The plaintiff argued that CIPA created substantive privacy rights that supported the court’s jurisdiction. The district court disagreed, saying that violation of the pen register portion of CIPA was a “bare procedural violation” because the defendant could institute a pen register with a court order. The court concluded that, since it lacked jurisdiction to hear the complaint, it would dismiss the complaint without leave to amend it.

State Court Decisions

These federal court cases do not present a complete picture, since CIPA has also been the subject of numerous lawsuits in California state courts. For example, in Licea v. Hickory Farms, the Superior Court for Los Angeles County, dismissed a complaint alleging that a web cookie was a pen register when the plaintiff alleged no more than a disclosure of the user’s IP address. However, in Levings v. Choice Hotels Internationals, a decision of the same court one month later, a tracking device was ruled to constitute a pen register.

Analysis

Even if the ruling in Gabriella were to gain currency nationwide, state courts will likely assert jurisdiction over allegations of violations of state privacy statutes. These decisions and the cases that they cite make it clear that exactly what information was transmitted, to whom it was transmitted and who put it to what use may all matter in deciding whether a law has been broken. Neither the Licea nor the Levings decision is particularly detailed, so clarity regarding web trackers as pen registers under CIPA may be lacking for some time.

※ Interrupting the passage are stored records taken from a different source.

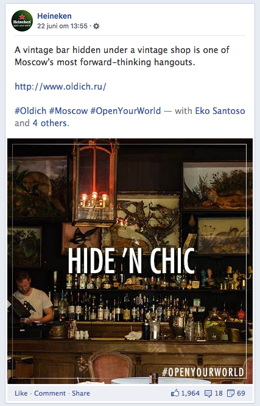View Eko Santoso's profile
Image resolution: width=260 pixels, height=406 pixels.
220,111
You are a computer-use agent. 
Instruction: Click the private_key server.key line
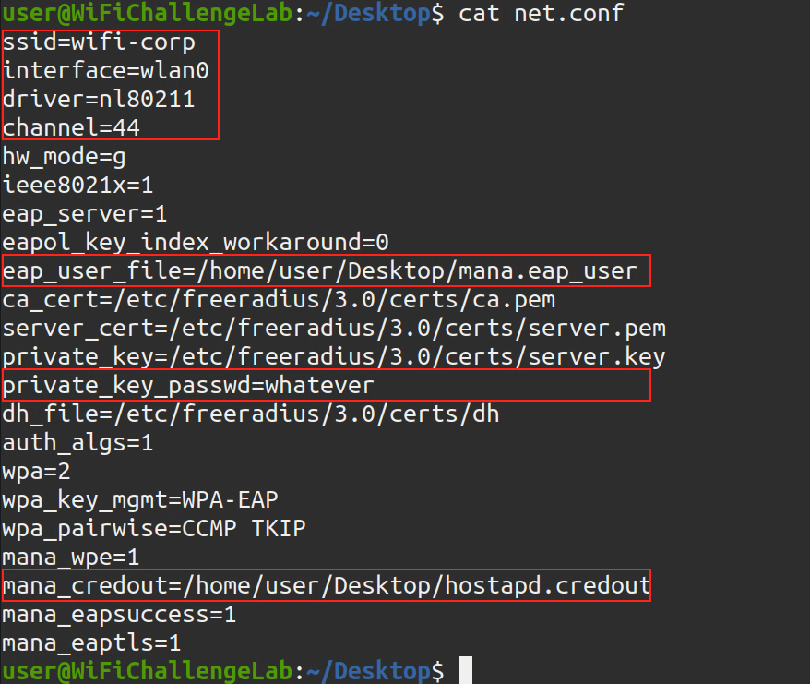pyautogui.click(x=334, y=357)
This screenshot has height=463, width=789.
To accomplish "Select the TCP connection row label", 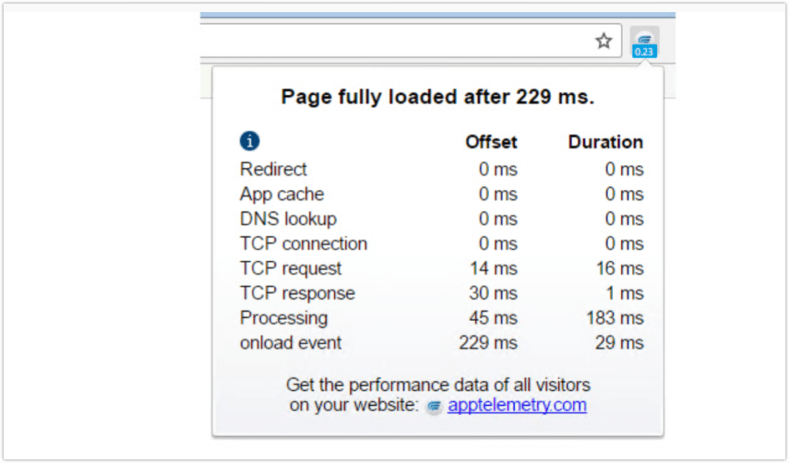I will 303,244.
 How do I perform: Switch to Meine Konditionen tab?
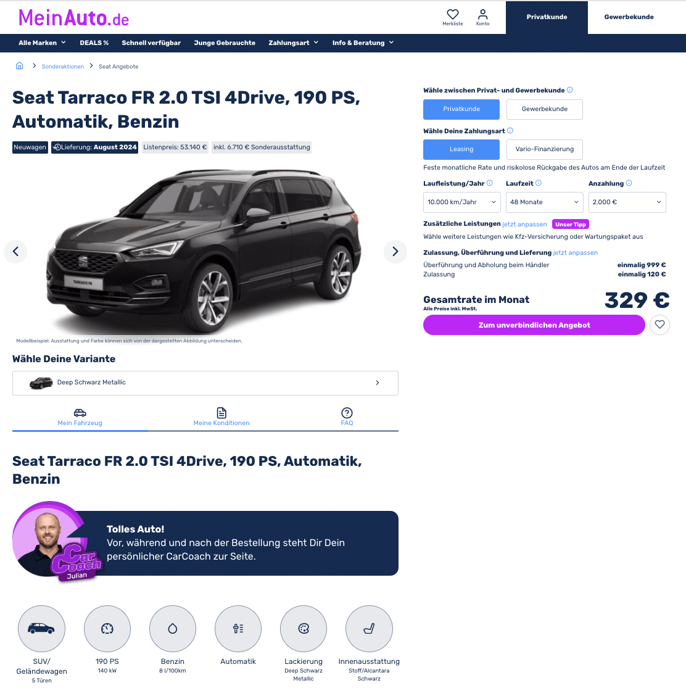(221, 417)
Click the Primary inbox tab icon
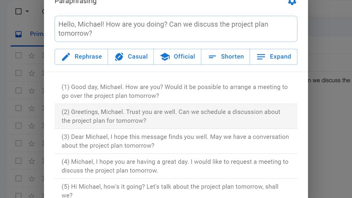The image size is (352, 198). 18,34
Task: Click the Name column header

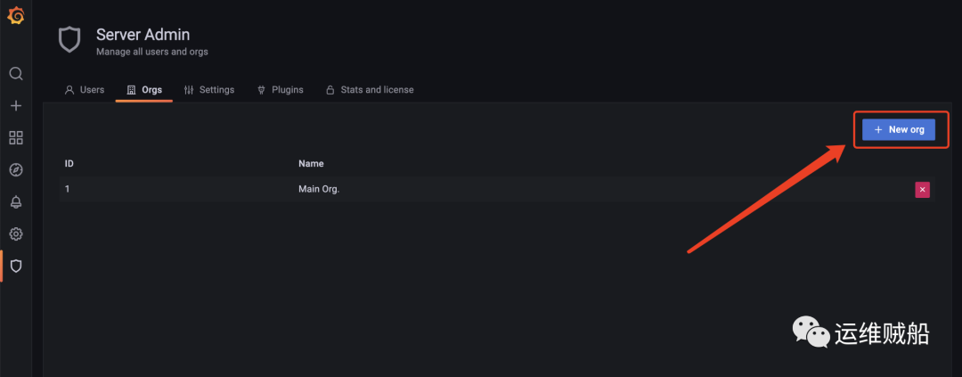Action: point(311,164)
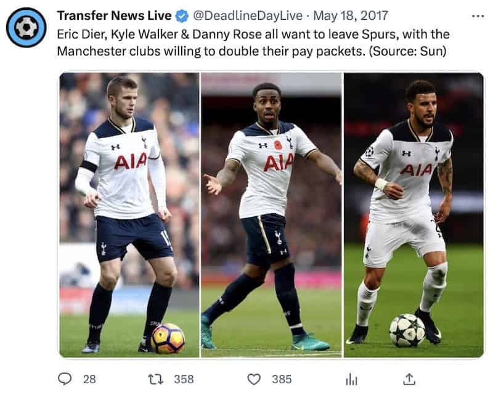The image size is (493, 395).
Task: Click the 385 likes count
Action: click(x=282, y=379)
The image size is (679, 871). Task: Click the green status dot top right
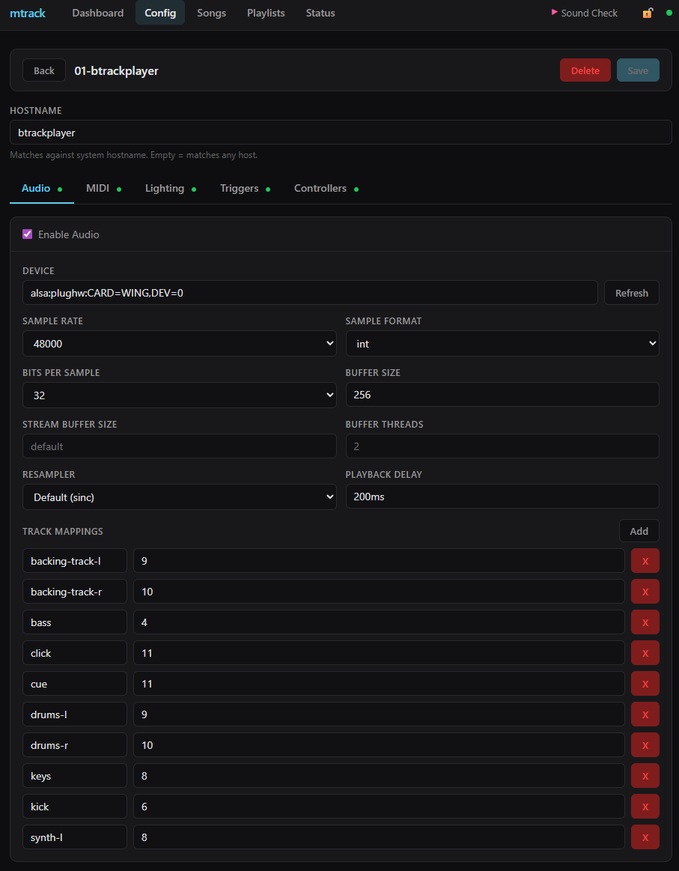click(669, 13)
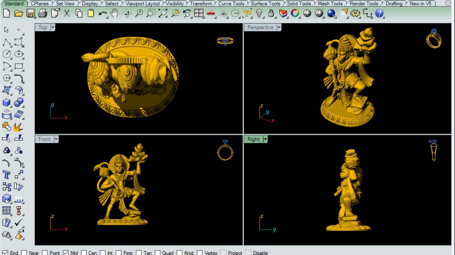Select the Text object tool

point(6,174)
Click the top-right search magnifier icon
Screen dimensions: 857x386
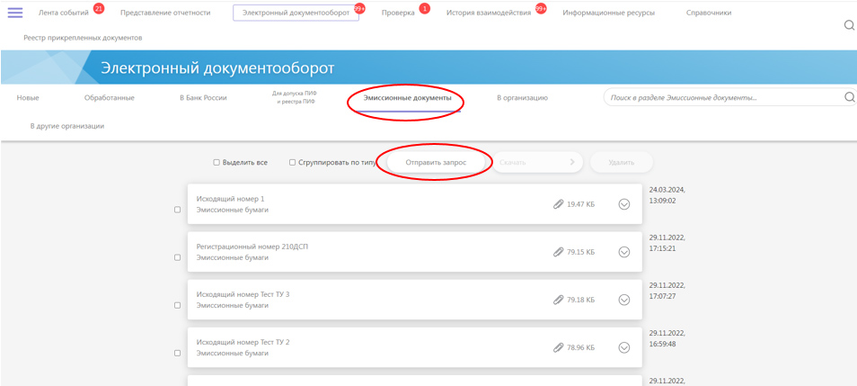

Despite this lack of clarity, the risk involved in using third party cookies for advertising or other purposes should be apparent. There is a way to eliminate these risks: provide sophisticated, clear consent mechanisms by asking websites users for their informed consent to the use of whatever cookies or web trackers are being used. While different states and countries have varying rules regarding the appropriate way to obtain that consent, there are evolving best practices that should be followed. For example, business should limit the number of trackers that they use and configure them to limit or reduce the amount of personally identifiable information that they collect. In addition, websites should use cookie banners that disclose what data will be collected and to whom it will be provided, and provide a clear opt-out mechanism. These cookie banners should be sufficient to discourage class action lawyers from pouncing.